═══ Data to examine ═══

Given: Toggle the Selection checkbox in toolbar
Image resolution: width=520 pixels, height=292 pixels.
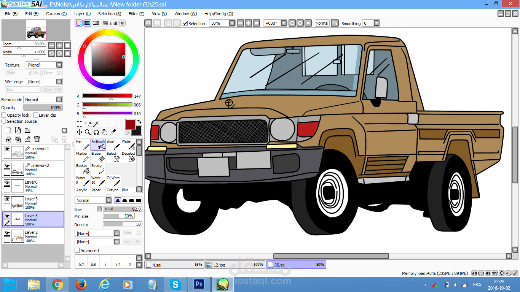Looking at the screenshot, I should point(185,23).
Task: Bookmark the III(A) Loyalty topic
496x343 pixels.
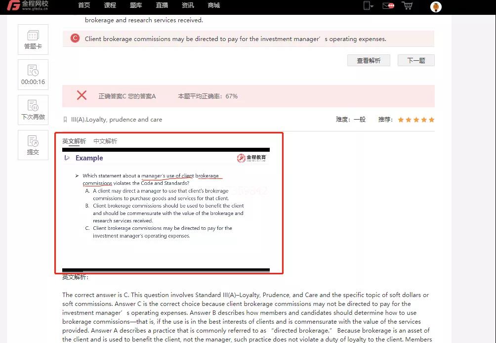Action: (x=65, y=120)
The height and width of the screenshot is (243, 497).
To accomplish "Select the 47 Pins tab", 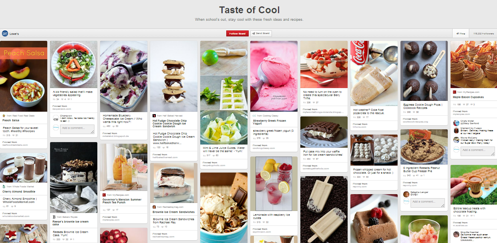I will tap(461, 34).
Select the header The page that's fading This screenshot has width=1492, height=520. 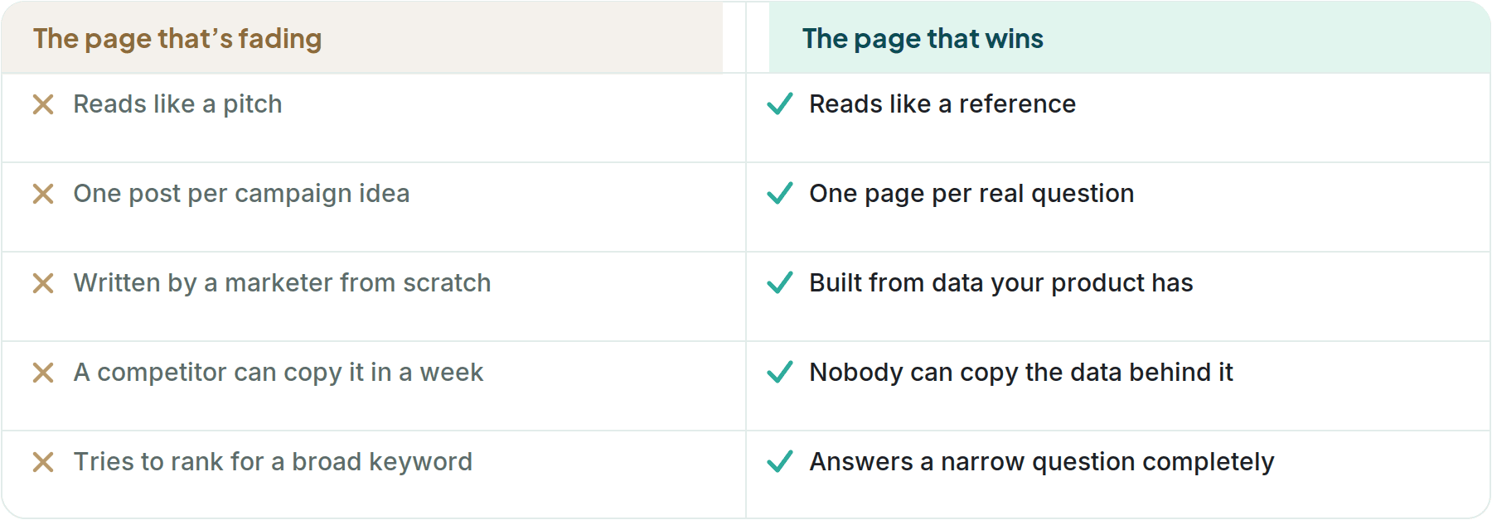tap(177, 39)
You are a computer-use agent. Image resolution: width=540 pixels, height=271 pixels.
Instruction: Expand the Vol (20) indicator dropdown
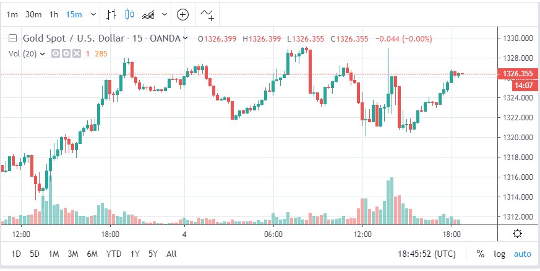43,54
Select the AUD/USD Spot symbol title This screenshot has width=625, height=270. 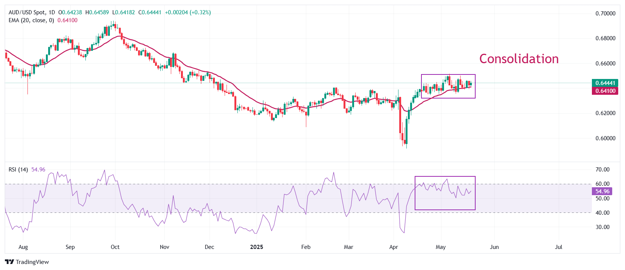click(x=26, y=12)
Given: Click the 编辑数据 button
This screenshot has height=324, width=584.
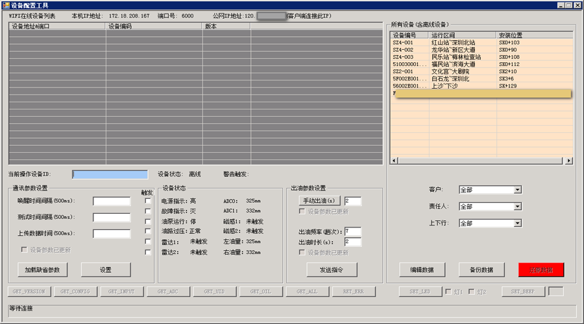Looking at the screenshot, I should [x=422, y=270].
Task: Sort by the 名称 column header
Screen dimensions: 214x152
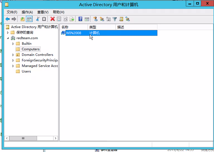Action: (x=74, y=27)
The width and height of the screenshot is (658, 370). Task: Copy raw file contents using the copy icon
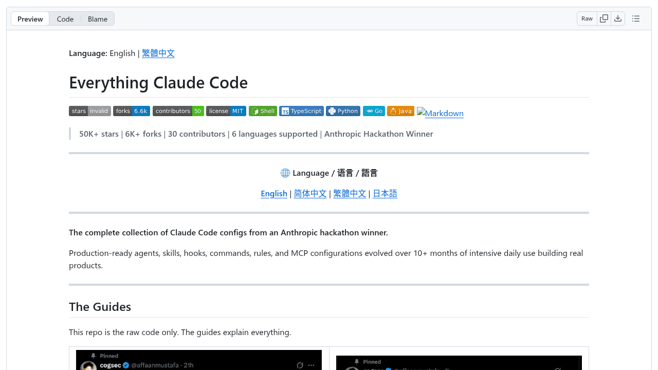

═══

What you have to do
Throughout the data above, report every line that contains the string "Task".

Solution
Task: Bookmark the III(A) Loyalty topic
Task: Sort by the 名称 column header
The width and height of the screenshot is (658, 370). Task: Copy raw file contents using the copy icon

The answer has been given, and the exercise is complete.